INSTRUCTIONS FOR THE TASK
Read through the records below and copy each line that uses the word "computer".

┄┄┄┄┄┄

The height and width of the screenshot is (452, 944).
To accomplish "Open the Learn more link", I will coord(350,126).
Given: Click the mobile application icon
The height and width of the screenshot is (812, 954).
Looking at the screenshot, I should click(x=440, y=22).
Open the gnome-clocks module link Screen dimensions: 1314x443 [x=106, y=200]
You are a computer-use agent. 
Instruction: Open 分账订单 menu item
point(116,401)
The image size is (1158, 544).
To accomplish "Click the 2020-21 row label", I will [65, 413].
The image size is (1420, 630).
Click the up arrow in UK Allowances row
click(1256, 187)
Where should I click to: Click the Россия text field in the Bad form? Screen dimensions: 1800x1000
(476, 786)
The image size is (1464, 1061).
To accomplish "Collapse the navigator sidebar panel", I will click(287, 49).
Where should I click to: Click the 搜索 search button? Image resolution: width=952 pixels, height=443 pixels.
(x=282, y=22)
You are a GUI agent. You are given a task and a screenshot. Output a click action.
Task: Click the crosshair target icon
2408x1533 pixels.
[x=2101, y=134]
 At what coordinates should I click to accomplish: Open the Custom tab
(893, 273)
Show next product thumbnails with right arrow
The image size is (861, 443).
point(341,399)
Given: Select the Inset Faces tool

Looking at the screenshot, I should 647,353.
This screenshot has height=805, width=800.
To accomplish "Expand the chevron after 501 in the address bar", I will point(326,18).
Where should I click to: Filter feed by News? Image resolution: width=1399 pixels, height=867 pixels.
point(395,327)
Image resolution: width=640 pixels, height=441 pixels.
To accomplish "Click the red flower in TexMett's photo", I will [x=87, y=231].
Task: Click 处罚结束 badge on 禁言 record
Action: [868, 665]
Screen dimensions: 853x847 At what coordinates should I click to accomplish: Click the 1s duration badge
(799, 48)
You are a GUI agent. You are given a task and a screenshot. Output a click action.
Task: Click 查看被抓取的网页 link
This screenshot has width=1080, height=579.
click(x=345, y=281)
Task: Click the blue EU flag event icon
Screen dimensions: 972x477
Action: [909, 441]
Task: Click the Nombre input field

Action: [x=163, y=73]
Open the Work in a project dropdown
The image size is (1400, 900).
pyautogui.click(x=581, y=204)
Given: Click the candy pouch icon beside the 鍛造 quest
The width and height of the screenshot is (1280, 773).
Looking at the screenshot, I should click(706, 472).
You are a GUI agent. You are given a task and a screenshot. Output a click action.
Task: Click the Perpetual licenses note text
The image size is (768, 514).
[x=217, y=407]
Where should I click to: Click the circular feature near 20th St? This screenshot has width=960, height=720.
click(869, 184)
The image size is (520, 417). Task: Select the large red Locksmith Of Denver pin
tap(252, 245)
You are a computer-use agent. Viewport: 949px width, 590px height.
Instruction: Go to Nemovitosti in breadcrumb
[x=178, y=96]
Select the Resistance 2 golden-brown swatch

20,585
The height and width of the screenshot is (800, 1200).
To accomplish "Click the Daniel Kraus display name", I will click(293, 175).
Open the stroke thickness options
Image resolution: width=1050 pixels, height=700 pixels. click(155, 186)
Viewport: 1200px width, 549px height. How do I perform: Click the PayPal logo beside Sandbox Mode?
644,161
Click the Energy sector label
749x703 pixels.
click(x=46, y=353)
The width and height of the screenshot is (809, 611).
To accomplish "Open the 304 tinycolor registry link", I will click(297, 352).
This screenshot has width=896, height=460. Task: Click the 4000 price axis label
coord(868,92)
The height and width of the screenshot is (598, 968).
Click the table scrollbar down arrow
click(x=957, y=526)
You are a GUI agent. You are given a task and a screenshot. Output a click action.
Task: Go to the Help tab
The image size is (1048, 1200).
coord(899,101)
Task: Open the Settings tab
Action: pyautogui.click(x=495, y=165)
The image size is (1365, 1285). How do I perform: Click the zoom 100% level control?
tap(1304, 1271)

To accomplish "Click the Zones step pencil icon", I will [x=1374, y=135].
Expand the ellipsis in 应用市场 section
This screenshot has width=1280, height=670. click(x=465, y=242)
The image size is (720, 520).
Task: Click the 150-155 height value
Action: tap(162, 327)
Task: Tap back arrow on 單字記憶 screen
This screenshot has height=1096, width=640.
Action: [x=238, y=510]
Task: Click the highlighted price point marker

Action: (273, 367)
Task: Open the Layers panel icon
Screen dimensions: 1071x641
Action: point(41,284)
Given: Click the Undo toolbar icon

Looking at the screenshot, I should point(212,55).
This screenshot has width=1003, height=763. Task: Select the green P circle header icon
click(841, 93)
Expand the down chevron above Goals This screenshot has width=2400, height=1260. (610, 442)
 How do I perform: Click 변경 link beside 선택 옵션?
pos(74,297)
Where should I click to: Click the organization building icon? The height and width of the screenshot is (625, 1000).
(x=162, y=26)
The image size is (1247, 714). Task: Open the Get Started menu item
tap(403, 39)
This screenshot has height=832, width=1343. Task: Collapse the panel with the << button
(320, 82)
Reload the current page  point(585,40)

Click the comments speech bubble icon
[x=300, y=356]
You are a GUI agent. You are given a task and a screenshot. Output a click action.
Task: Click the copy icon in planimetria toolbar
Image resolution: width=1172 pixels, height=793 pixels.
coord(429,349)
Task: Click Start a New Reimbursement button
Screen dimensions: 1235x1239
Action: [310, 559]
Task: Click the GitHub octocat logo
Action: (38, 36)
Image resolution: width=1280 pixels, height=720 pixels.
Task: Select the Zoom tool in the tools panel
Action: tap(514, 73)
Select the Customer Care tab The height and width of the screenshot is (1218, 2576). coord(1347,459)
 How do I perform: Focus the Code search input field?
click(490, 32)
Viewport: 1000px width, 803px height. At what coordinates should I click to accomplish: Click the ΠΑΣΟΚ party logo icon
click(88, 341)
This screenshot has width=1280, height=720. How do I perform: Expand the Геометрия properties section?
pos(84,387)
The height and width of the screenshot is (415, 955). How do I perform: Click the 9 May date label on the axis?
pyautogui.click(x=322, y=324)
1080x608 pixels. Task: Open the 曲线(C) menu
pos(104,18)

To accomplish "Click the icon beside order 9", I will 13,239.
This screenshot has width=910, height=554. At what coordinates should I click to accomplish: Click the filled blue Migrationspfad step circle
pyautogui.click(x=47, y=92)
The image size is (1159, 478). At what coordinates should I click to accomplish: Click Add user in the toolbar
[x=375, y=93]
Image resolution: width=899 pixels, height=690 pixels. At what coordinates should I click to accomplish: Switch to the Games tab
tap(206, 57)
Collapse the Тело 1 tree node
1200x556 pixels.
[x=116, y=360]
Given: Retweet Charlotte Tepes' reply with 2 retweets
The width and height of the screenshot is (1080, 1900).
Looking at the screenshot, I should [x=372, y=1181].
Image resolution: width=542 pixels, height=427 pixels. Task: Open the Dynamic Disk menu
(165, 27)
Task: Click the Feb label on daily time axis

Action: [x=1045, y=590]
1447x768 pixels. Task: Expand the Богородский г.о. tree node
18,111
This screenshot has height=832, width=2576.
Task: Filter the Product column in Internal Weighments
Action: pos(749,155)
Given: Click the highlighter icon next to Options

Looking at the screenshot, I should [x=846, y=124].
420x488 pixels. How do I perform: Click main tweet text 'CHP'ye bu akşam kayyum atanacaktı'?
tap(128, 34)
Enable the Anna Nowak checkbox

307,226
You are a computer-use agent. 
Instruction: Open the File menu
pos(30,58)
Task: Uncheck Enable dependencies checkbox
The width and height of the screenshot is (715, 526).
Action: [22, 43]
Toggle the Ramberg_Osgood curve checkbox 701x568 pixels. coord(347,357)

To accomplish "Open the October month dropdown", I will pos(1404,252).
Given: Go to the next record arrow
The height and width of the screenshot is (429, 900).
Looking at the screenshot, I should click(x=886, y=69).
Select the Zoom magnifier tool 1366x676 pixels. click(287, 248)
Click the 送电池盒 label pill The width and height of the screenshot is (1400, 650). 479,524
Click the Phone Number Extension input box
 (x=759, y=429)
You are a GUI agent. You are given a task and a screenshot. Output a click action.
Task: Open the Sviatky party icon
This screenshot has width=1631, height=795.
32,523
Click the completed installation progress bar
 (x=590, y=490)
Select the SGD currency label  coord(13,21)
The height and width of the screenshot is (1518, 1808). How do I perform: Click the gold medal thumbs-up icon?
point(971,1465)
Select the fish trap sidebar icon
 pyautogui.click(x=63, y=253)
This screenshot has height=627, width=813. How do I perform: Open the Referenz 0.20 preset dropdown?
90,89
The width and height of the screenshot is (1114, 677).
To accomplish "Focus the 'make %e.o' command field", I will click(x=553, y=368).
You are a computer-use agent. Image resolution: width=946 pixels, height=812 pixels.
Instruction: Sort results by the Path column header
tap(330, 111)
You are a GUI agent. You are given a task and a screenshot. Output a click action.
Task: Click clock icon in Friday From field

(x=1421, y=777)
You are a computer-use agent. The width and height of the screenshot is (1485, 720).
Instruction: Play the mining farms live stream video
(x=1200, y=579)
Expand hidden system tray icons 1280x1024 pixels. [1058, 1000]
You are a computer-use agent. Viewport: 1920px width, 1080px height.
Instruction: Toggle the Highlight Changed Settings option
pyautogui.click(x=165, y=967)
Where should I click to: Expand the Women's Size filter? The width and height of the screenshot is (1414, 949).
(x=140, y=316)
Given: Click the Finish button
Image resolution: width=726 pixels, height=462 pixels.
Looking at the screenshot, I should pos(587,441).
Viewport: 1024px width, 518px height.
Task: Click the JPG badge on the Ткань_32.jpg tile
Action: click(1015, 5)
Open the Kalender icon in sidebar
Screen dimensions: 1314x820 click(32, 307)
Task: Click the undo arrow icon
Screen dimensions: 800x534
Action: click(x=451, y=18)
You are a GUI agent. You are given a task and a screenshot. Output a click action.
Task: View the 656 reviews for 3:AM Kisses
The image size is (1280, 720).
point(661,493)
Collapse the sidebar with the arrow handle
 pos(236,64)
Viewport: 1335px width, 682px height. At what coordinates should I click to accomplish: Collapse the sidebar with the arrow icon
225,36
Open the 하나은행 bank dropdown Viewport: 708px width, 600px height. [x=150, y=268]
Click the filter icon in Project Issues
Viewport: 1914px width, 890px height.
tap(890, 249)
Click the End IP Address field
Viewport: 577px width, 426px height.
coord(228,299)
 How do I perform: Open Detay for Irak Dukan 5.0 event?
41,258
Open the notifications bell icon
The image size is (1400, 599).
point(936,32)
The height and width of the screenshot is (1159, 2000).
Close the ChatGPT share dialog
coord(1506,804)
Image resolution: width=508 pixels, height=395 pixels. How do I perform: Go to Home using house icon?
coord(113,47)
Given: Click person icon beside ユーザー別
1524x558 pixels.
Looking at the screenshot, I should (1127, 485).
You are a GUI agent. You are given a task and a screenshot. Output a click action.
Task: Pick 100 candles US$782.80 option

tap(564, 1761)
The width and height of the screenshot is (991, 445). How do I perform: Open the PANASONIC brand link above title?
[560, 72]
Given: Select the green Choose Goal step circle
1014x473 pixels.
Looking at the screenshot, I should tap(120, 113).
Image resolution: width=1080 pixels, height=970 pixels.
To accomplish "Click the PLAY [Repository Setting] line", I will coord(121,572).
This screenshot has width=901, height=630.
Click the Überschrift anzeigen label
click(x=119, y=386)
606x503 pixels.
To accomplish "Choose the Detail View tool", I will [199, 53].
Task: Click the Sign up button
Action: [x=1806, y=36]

┄┄┄┄┄┄

FINAL ANSWER
You are a computer-use agent. 
You are a computer-use agent. Viewport: 949px width, 590px height.
You are a computer-use agent. 
You are a computer-use agent. Image resolution: width=946 pixels, height=812 pixels.
You are a computer-use agent. The width and height of the screenshot is (1485, 720).
You are a computer-use agent. Viewport: 1920px width, 1080px height.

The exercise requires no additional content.